Only state police entered the room of Lustig, opened his brief cases and found all the articles useful in counterfeiting. It was not until after all the articles were found that were offered in evidence that Agent Greene was called.1 It was stated thus in the brief for appellant: “When he arrived at the hotel, all of the material that had been taken out of the brief case was on the bed. Capt. Koerner and Sgt. Murphy then put the exhibits back in the brief cases.” This was Greene’s testimony. Greene examined the articles that had been taken by the state police from the satchels. He then left the room and returned as Lustig and his companion Reynolds were in the act of opening the door to Room 402 where the state officers were. The state officers then arrested Reynolds and Lustig on a warrant for a state offense. The prisoners were searched. On Reynolds a $100 bill was found that was shown to Agent Greene by Captain *83Koerner.2 The $100 bill had not been tampered with, was not evidence against Lustig and has nothing to do with the case against him.
Unless the fact that Agent Greene looked at the evidence secured by the state police before it was removed from the room involves the United States in the search and seizure, the lower courts were correct in holding that Agent Greene had no part in the search and seizure. Greene did not “share in the critical examination of the uncovered articles as the physical search proceeded.”3 The search had ended before he came into the room. The subsequent arrest, examination, and the $100 bill found on Reynolds had nothing to do with the alleged unlawful search and seizure. The search and seizure had run its course and we should not hold that the appearance of a federal officer at the place of unlawful search and seizure after evidence has been found makes him a participant in the act. This evidence should not be suppressed and the conviction of Lustig should be affirmed.
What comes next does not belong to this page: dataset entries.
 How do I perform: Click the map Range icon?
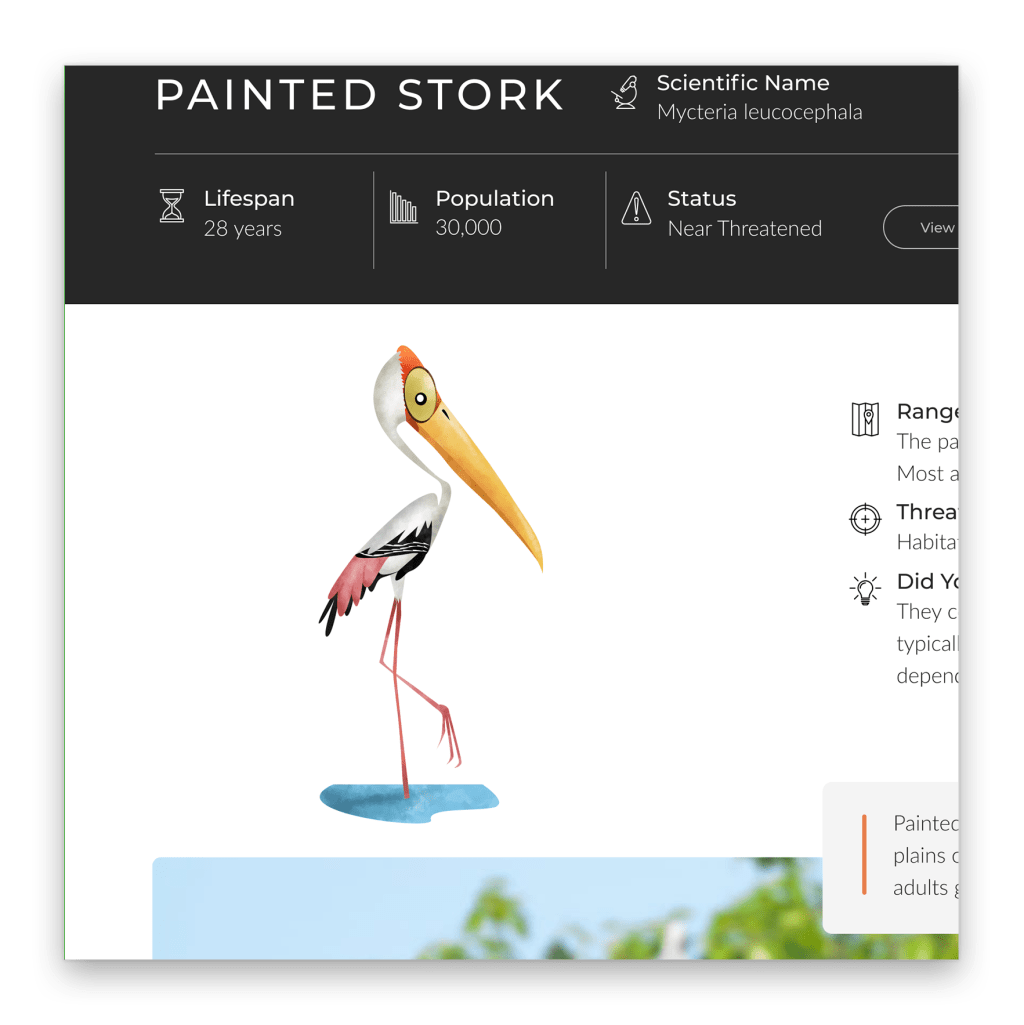click(x=865, y=419)
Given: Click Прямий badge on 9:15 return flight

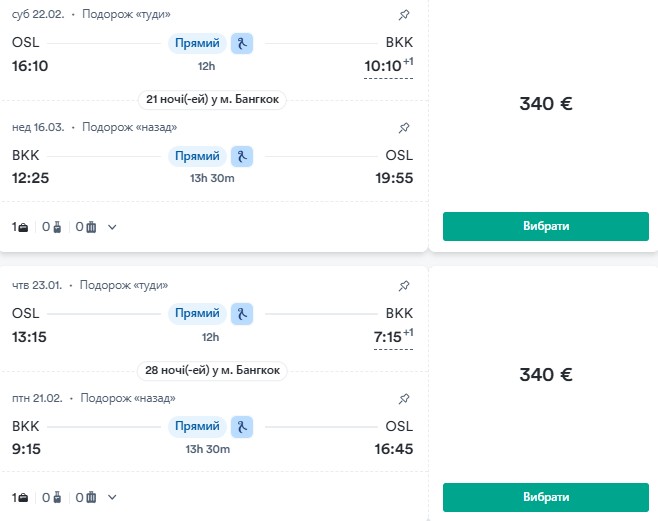Looking at the screenshot, I should click(x=197, y=427).
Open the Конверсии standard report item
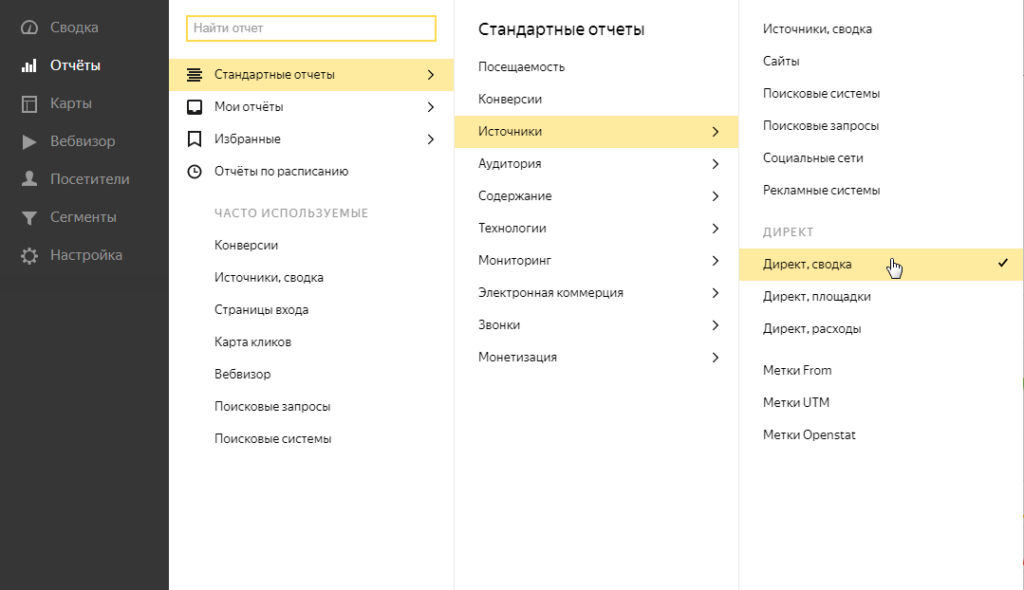 (510, 100)
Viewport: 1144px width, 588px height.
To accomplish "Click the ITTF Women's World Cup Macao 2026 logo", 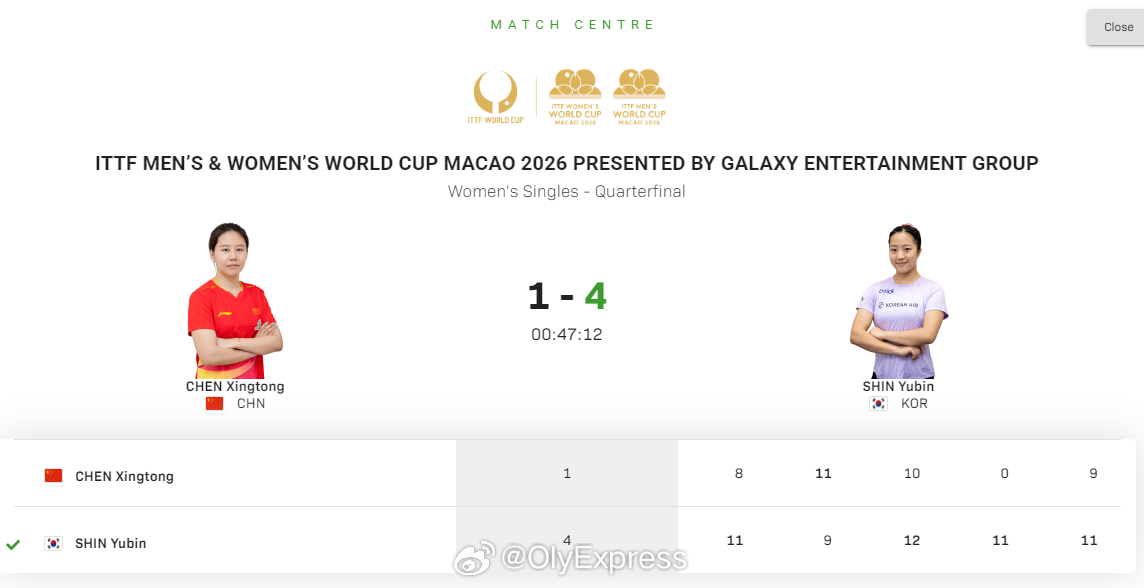I will point(577,97).
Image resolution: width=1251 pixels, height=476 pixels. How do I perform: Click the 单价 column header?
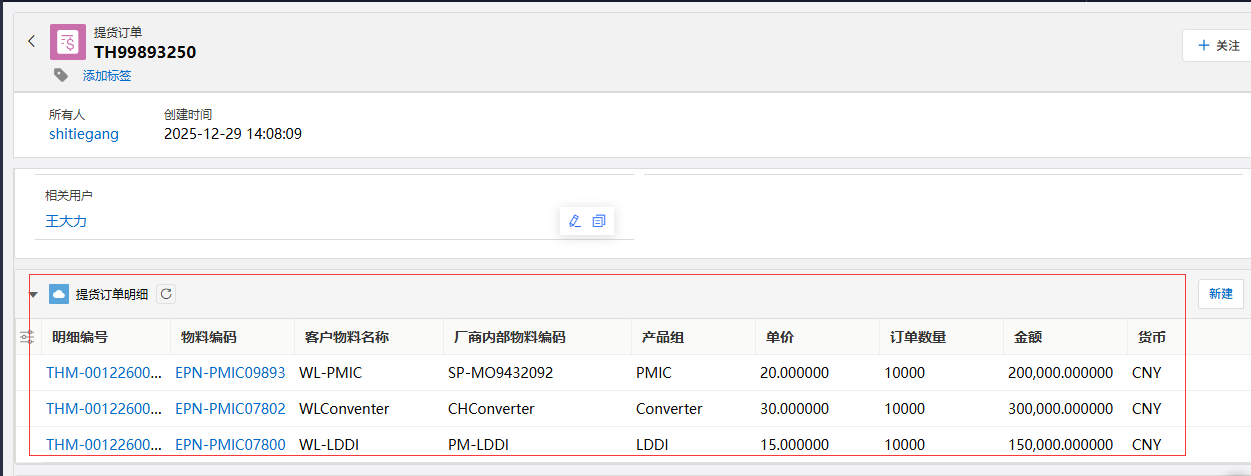tap(780, 338)
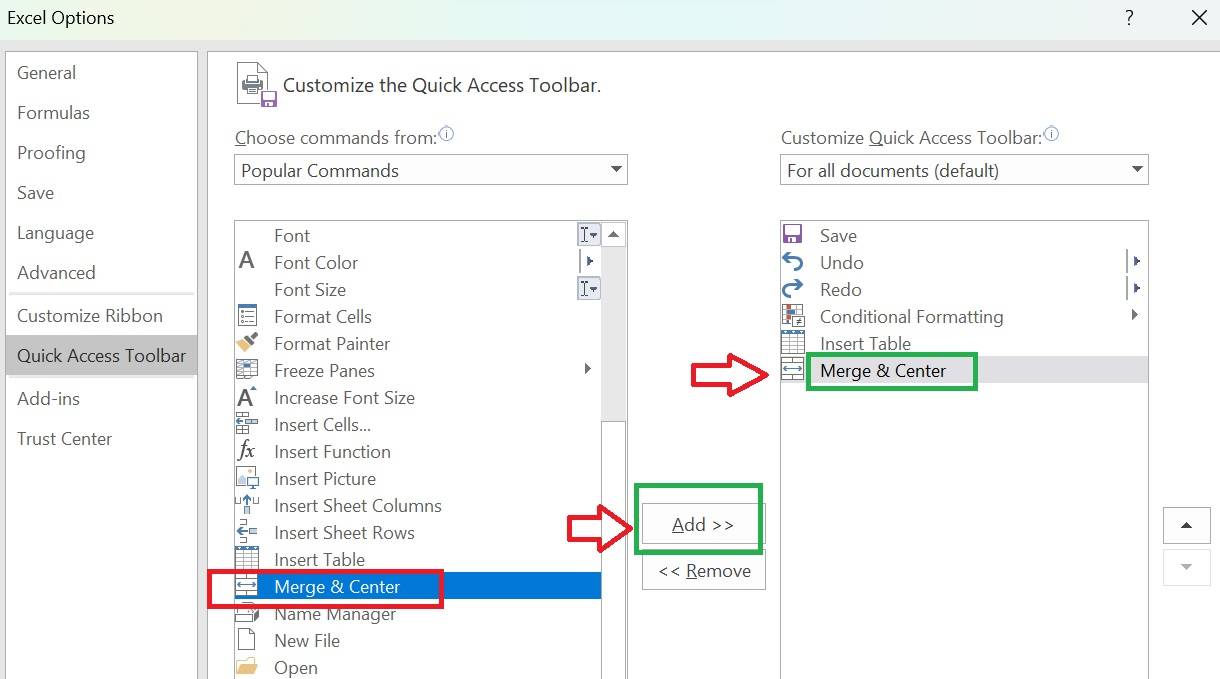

 Testimony of Captain Koerner:
“Q. After you discovered these articles, what did you do?
“A. I called agent Greene, of the United States Secret Service.
. . . . .
“Greene came over in the neighborhood of five o’clock after we made a thorough search and found all this evidence I have presented.”
Testimony of Sergeant Murphy:
“Q. When did Mr. Greene come there?
“A. After we searched the room, seeing what was in it, and finding the three notes, I talked to Captain Koerner and I told him we had enough to charge him with a Federal violation, and I called Mr. Greene from the hotel and explained to him over the telephone just about what we had found, and he came over later.”

 Testimony of Agent Greene:
“Q. There was a hundred dollar bill found on Mr. Reynolds?
“A. Well, a new one.
“Q. Did you match the hundred dollar bill with that impression?
“A. No, sir. I observed that the ink on this new hundred dollar bill had not been tampered with. In other words, the bill was new in appearance and I concluded it was not the pattern bill from which this hundred dollars was made.
"Q. You gave the hundred dollars did you to Mr. Reynolds?
“A. No, sir. At the time I looked at the bill it was in Captain Koerner’s possession.”

 Opinion of Mr. Justice Frankfurter, ante, p. 78.